I have a lot of really fond memories from growing up on the old farm, but one night in particular stands out in my mind more than any other. A night that I learned a valuable lesson that would take me in my journey of life from a boy to a young man.

Daisy had always been my favorite cow. When she was little I would feed her handfuls of green grass through the fence and I’d always make sure she had an extra bale of straw at night so she wouldn’t get cold. A morning after a chilly rain would find me at Daisy’s side, drying her off and giving her a good combing.

In the spring of 1976, Daisy had grown to be a fine young girl. I would put a harness on her and take her for walks up the lane and back. She was always well behaved and happy. But one day before our walk, Daisy began to act strangely. She didn’t want to go out and was sweating a lot. I got pretty scared and took her back to the barn and led her into the big stable. She slumped down on her side right away, and seemed frightened and confused. I remember staying with her for hours, patting her soft head and letting her know everything would be okay. Suddenly I felt a hand on my shoulder.

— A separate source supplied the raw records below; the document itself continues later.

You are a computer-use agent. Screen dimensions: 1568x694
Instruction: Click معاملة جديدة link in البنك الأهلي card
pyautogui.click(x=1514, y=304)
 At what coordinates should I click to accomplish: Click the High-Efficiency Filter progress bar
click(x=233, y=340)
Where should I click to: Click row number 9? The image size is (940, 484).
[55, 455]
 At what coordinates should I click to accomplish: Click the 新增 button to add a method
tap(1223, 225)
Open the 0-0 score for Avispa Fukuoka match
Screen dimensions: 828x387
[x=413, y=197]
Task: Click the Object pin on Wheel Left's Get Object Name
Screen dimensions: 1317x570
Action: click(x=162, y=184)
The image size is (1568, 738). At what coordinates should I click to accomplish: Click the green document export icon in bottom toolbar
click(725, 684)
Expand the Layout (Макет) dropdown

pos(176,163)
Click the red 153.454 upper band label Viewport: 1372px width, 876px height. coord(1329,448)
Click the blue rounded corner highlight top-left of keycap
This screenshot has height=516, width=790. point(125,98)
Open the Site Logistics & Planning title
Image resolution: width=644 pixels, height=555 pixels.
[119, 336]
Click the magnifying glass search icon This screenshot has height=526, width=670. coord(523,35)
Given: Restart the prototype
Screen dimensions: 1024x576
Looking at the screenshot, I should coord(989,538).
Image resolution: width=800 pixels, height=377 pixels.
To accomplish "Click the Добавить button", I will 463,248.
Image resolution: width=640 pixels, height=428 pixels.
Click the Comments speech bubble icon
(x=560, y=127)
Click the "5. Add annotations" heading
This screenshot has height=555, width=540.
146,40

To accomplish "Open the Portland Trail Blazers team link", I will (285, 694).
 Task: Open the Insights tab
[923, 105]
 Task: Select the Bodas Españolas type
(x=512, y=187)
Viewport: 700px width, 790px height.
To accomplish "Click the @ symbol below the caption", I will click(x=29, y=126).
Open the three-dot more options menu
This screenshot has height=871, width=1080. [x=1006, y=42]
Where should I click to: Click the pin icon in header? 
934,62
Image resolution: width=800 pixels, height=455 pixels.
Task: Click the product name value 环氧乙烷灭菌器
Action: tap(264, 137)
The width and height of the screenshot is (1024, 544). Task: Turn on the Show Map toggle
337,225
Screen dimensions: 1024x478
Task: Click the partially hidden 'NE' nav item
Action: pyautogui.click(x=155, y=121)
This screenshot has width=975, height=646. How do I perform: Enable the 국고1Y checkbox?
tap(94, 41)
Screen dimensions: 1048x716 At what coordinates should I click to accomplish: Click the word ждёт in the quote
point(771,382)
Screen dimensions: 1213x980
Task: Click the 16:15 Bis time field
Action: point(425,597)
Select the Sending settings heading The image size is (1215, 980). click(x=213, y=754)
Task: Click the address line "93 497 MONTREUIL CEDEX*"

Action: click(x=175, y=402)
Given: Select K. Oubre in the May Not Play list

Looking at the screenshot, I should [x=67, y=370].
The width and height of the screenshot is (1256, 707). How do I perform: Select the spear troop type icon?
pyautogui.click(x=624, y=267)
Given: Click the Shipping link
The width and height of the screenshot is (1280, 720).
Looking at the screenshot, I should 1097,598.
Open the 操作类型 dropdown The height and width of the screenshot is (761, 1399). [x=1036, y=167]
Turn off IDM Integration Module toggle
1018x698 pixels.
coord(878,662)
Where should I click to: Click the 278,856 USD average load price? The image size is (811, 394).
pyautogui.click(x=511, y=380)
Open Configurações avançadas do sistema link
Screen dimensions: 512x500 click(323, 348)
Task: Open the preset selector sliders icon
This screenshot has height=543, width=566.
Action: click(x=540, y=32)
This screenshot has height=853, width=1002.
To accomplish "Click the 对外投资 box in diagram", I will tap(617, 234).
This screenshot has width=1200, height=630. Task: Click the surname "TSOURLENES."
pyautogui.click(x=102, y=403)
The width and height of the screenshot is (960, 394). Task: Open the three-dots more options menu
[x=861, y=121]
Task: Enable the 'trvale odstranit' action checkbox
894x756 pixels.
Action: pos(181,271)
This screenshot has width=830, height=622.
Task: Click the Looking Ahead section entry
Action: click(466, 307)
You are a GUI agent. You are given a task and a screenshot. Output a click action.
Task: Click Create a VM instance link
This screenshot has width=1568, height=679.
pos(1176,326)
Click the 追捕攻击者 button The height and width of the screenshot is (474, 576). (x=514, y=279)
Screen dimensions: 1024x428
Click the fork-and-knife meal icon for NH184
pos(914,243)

It was Dad. “There’s nothing wrong with Daisy”, he said. “You see, she’s a big girl now and she’s going to have a calf of her own. I know you want to help, but it’s best you come inside and let nature take its course. She’ll be fine son, trust me”. And with that I reluctantly went into the house with Dad.

Mum was at the stove stirring a large pot and said, “Oh, you must be starving! Sit down, I just made a nice stew”.

“No thanks Mum,” I replied, “I’m worried about Daisy. I think I’ll go up to bed. Thanks anyway”.

I lay in my room for what seemed like hours before I drifted off to sleep. Suddenly, I was awakened by a loud clamour from the barn. I could hear loud cries and moans from the stable. I raced down the stairs in my pajamas and threw on some old boots and sped off as fast as my feet could carry me. As I neared the barn the sounds grew louder, and, as I threw open the big door, I couldn’t believe my eyes! There on the stable floor, right in front of me, was my drunken Uncle Mike having sex with the lady who drove the school bus when the regular bus driver couldn’t do it.

The very next day I bought a guitar and a silk shirt with super fancy embroidered butterflies on it and headed out on my journey to become a booze runnin’ motor gunnin’ law breakin’ love makin’ rebel.